2021-11-07

# Introduction

In this post I describe and solve a problem that came up in a discussion with Shubhada Agrawal and Sandeep Juneja, both of TIFR Mumbai. We are interested in proving worst-case regret bounds. Traditional worst-case regret results bound the performance of a learner in terms of some baseline performance plus overhead. The idea here is to look instead at comparing to a scaled-down baseline. Ideally, this could make the problem easier, and hence the overhead smaller.

## Setting

We are looking at the $$K$$ experts mix gains setting with positive gains. More precisely, every round $$t=1,2,\ldots$$ the learner produces a distribution $${\boldsymbol w}_t \in \triangle_K$$, the adversary produces a gains vector $${\boldsymbol g}_t \in \mathbb R_+^K$$ and the learner receives the mix gain $\ln \left(\sum_{k=1}^K w_t^k e^{g_t^k}\right)$ After $$T$$ rounds, the regret w.r.t. the best expert is the difference between the maximum cumulative gain among the experts, and the learner’s gain. $R_T ~=~ \mathop{\mathrm{\vphantom{p}max}}_k \sum_{t=1}^T g_t^k - \sum_{t=1}^T \ln \left(\sum_{k=1}^K w_t^k e^{g_t^k}\right) .$ It is well known (and will also follow from the analysis below) that the worst-case regret is $$\ln K$$ for any horizon $$T \ge 1$$.

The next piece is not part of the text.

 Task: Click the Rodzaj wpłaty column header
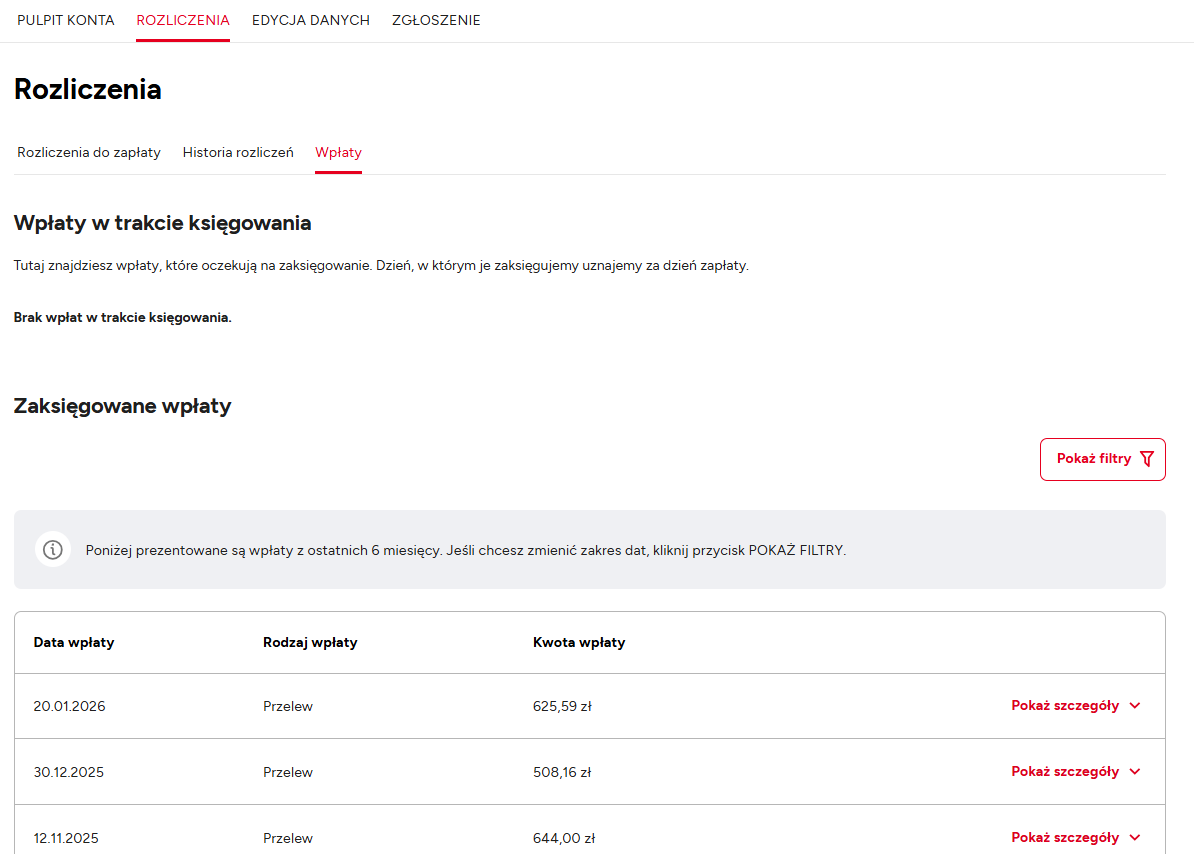point(310,643)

In this post we are looking at an easier problem, obtained by dampening the gain of the best expert by some factor $$\lambda \in [0,1]$$. That is, we consider the scaled-comparator regret $R_T^\lambda ~=~ \lambda \mathop{\mathrm{\vphantom{p}max}}_k \sum_{t=1}^T g_t^k - \sum_{t=1}^T \ln \left(\sum_{k=1}^K w_t^k e^{g_t^k}\right) .$ And in particular we are interested in the minimax regret, i.e. $V_T^\lambda ~=~ \Big\langle\mathop{\mathrm{\vphantom{p}min}}_{{\boldsymbol w}_t \in \triangle_K} \sup_{{\boldsymbol g}_t \in \mathbb R_+^K}\Big\rangle_{t=1}^T~ R_T^\lambda % \setl{ % \lambda \max_k \sum_{t=1}^T \gain_t^k % - \sum_{t=1}^T \ln \dell{\sum_k w_t^k e^{\gain_t^k}} % }$

The main result of this post is

Proposition 1. The minimax regret of the $$K\ge 1$$ experts, $$T \ge 1$$ round scaled-comparator regret problem is $V_T^\lambda ~=~ \mathop{\mathrm{kl}}(\lambda, \lambda \wedge 1/K) ,$ where $$\mathop{\mathrm{kl}}(x,y) = x \ln \frac{x}{y} + (1-x) \ln \frac{1-x}{1-y}$$ is the Bernoulli relative entropy from $$x$$ to $$y$$, and $$x \wedge y = \mathop{\mathrm{\vphantom{p}min}}\left\{x,y\right\}$$ is the binary minimum.

A few remarks are in place.

• For $$\lambda=1$$ we recover the classical $$V_T^1 = \ln K$$ result, which holds for the exponential weights strategy. As we will see below, we will need a different strategy for $$\lambda <1$$.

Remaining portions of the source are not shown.